Pittsburgh Penguins winger Jake Guentzel is entering his contract year. Millions of dollars are stake. It’s Guentzel’s third professional year and the final year of his entry-level contract, which means next summer he will be a restricted free agent and in line for a payday. But just how fat his wallet gets will be determined by a how many times he lights the lamp and if he can improve his play from last season.
Given the NHL’s aversion or outright refusal to tender RFA offer sheets, the Penguins will not be challenged for Guentzel’s services. Guentzel’s regular season performance will determine if he gets top-six forward money or a team friendly paycheck.
In the first two years of his NHL career, there has been a big difference between regular season Guentzel and playoff Guentzel. The playoff version has been a killer. Last season, Guentzel racked up 21 points, including 10 goals in 12 games. In the 2017 Stanley Cup run, Guentzel marked 13 goals and 21 points in 25 games.
Post-season Guentzel plays a dynamic game, is aggressive in dirty areas and is solid defensively. Not only does Guentzel finish the dishes from Sidney Crosby, but he also sets up Crosby, too.
Regular season Guentzel looks like playoff Guentzel, but only in the mirror. In the regular season, Guentzel is not a point-per-game player and last season he wasn’t even a .6 points-per-game player. He was 28th in scoring among left wings. Guentzel scored 22 goals and tallied 48 points, but the Penguins coaches were asking for more. Penguins head coach Mike Sullivan, in classic Sullivan-speak, publicly encouraged Guentzel to play “stiff” on the wall and contribute more offensively.
Sullivan has become a master of putting a positive spin on criticisms, so comments become encouragement.
There is a huge salary difference for left-wingers who score in the 40’s and those who score in the mid 50’s and 60 points.
Jake Guentzel Comparables
Guentzel, 24, has several comparables past and present, including former Carolina Hurricanes winger Jeff Skinner who received a six-year, $34.35 million contract from now-Penguins GM Jim Rutherford in 2012. Skinner scored 44 points in 64 games as a 22-year old to score the deal with a $5.725 AAV.

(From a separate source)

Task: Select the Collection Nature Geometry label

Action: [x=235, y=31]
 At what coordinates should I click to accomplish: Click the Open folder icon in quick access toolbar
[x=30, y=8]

In the last couple seasons, several players in Guentzel’s atmosphere have received contracts. Detroit left wing Anthony Mantha and New York Rangers forward Vladislav Namestnikov also scored 48 points last season. Namestnikov, 25, signed a two-year bridge deal with a $4 million annual cap hit. Mantha, 23, also got a two-year bridge deal but for only $3.3 annually. In 2016, Tampa Bay forward Alex Killorn scored 40 points (14g, 26a) in 81 games and Tampa Bay GM Steve Yzerman rewarded him with a seven-year, $31.15 million contract ($4.45 AAV).

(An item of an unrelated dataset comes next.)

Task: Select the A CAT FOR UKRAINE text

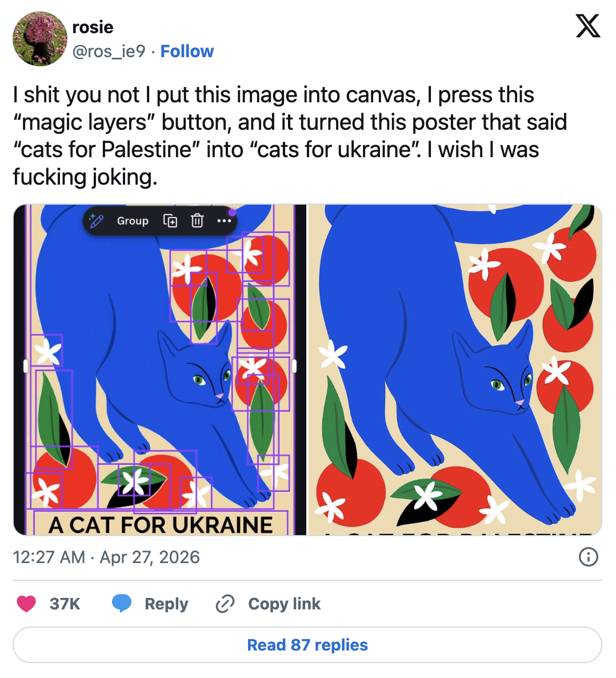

If Guentzel has another lackluster season, he could be in the same $4 million, bridge-deal range. However, if Guentzel fills the net like the top-shelf sniper, the payday will increase substantially.
In 2015-16, then-Ottawa left wing Mike Hoffman upped his offensive output from 48 points to 59 points (29g, 30a). The Senators handed Hoffman a four-year, $20.75 payday ($5.187 AAV). St. Louis wing Jaden Schwartz scored 64 points in 2014-15. Injuries cost him most of 2015-16 but the 24-year-old inked a five-year, $26.750 million deal ($5.350 AAV).
On the top end of the contract scale, Winnipeg winger Nikolaj Ehlers popped for 64 points (25g, 39a) in 2016-17 after scoring only 39 points in the previous season. He signed a seven-year, $42 million contract with Winnipeg. Ehlers was 21-years-old at the time of signing but came with a high-draft choice pedigree.
Guentzel, like the rest of the Penguins, cannot afford to coast through another regular season picking up bad habits. The Penguins are relying on Gentzel to be one of the primary sources of offense. Another 48-point season would be a disappointment and if the Penguins are disappointed, Guentzel may share that feeling next summer. But, if he taps his full potential, he’ll be worth more than $5 million per season.
Since the Penguins have not been shy about signing their own, players such as Bryan Rust and Conor Sheary received multi-year deals, Guentzel has a big opportunity for both the team and his bank account.